Why my feature extraction script fails?

Question

I have used the following script , to extract features vectors of my dataset using AlexNet pretrained model.

I extract feature vectors from fully connected layer 7 and save it on HICKLE format.

The files that are used in the code below :

-train.txt contains the path of 5000 images

-val.txt contains the path of 1000 images

After few iterations , I got this error error == cudaSuccess (2 vs. 0) out of memory . I know that my gpu is out memory . Would you help me to correct this issue ?

import numpy as np
import hickle as hkl
import caffe


caffe.set_mode_gpu()

def feature_extract(img):

    model_file='/home/jaba/caffe/data/diota_model/feature_extractor/bvlc_reference_caffenet.caffemodel'
    deploy_file='/home/jaba/caffe/data/diota_model/feature_extractor/alex.deployprototxt'

    net=caffe.Net(deploy_file,model_file,caffe.TEST)

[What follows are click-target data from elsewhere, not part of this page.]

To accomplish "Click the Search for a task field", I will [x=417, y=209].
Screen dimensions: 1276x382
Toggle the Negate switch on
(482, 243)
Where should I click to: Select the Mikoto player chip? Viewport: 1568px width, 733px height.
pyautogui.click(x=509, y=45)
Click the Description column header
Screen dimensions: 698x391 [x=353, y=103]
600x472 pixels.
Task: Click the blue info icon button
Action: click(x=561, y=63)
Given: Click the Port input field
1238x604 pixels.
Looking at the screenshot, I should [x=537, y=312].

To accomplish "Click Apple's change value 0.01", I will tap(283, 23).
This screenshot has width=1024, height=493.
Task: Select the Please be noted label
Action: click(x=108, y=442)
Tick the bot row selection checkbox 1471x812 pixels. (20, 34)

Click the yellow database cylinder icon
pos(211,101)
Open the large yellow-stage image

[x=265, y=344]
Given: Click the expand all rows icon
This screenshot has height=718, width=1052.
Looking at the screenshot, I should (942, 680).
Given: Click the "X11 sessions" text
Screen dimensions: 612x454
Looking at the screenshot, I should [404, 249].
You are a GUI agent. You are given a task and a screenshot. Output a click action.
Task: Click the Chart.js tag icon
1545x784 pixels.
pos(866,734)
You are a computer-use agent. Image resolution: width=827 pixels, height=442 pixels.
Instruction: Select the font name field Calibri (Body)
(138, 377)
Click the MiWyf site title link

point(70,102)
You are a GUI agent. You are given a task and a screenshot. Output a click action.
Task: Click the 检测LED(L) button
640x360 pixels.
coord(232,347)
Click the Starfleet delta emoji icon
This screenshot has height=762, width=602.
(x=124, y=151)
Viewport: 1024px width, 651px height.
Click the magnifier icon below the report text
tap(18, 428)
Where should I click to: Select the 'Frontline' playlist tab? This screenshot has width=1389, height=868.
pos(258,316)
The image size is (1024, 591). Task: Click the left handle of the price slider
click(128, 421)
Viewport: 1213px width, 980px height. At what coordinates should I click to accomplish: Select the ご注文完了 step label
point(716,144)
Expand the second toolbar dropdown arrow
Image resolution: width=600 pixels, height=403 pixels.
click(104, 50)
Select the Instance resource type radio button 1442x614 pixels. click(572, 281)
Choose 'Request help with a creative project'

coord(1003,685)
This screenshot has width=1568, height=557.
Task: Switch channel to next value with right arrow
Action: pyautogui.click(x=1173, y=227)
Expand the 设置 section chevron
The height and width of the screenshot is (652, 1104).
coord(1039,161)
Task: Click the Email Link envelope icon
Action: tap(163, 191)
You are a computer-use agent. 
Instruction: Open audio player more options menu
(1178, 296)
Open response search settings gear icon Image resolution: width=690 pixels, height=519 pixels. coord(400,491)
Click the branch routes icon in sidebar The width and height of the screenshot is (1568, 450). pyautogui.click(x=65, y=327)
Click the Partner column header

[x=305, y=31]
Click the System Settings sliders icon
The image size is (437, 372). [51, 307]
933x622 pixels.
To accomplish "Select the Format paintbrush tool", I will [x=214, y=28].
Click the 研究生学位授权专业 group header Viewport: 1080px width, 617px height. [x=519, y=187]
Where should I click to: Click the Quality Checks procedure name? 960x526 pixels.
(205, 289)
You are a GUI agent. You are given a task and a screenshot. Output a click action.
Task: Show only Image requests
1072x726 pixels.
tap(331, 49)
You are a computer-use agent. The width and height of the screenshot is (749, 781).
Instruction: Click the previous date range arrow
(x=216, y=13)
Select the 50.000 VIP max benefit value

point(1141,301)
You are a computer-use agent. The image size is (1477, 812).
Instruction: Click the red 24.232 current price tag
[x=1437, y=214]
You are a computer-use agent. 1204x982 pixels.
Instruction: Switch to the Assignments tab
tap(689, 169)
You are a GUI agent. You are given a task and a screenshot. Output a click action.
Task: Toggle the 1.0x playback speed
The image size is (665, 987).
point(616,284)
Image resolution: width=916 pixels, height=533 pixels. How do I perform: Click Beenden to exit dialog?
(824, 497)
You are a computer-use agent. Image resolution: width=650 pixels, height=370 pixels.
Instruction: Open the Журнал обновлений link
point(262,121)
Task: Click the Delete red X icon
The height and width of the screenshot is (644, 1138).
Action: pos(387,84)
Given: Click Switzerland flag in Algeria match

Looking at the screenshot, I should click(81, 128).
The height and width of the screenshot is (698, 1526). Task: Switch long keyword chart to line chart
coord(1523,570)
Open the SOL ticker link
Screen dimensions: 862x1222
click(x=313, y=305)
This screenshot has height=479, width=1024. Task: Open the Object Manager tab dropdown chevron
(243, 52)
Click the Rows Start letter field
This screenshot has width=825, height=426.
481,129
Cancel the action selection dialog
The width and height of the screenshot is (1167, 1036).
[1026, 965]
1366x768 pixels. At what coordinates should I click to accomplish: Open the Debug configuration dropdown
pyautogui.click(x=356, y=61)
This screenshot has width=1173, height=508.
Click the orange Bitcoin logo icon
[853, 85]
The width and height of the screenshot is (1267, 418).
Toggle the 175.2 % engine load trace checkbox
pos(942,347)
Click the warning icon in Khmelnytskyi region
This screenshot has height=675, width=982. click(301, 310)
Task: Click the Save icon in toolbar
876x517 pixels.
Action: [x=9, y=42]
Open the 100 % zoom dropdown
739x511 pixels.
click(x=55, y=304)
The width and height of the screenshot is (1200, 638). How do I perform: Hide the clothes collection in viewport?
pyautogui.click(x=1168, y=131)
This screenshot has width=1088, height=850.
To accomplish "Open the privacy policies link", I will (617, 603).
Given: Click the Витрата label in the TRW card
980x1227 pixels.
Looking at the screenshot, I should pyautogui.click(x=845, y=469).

    mean_values=np.array([103.939, 116.779, 123.68])

    #setting the transformer

    transformer = caffe.io.Transformer({'data': net.blobs['data'].data.shape})
    transformer.set_mean('data', mean_values ) #subtract by mean
    transformer.set_transpose('data', (2,0,1)) #(H,W,C) => (C,H,W)
    transformer.set_raw_scale('data', 255.0)   #[0.0, 1.0] => [0.0, 255.0]
    transformer.set_channel_swap("data", (2,1,0)) # RGB => BGR

    #img = caffe.io.load_image(img)

    net.blobs['data'].data[...] = transformer.preprocess('data', img)

    output=net.forward()

    feat=net.blobs['fc7'].data.copy()

    return feat





def create_dataset(datalist,db_prefix):
    with open(datalist) as fr:
            lines = fr.readlines()
    lines = [line.rstrip() for line in lines]

    feats = []
    labels = []

    for line_i, line in enumerate(lines):

        a=len(line)
        label=line[a-1]
        img_path=line[0:a-2]
            img = caffe.io.load_image(img_path)
            feat = feature_extract(img)
            feats.append(feat)
            label = int(label)
            labels.append(label)
            if (line_i + 1) % 100 == 0:
                    print "processed", line_i + 1


    feats = np.asarray(feats)
    labels = np.asarray(labels)


    hkl.dump(feats, dbprefix + "_features.hkl", mode="w")
    hkl.dump(labels, dbprefix + "_labels.hkl", mode="w")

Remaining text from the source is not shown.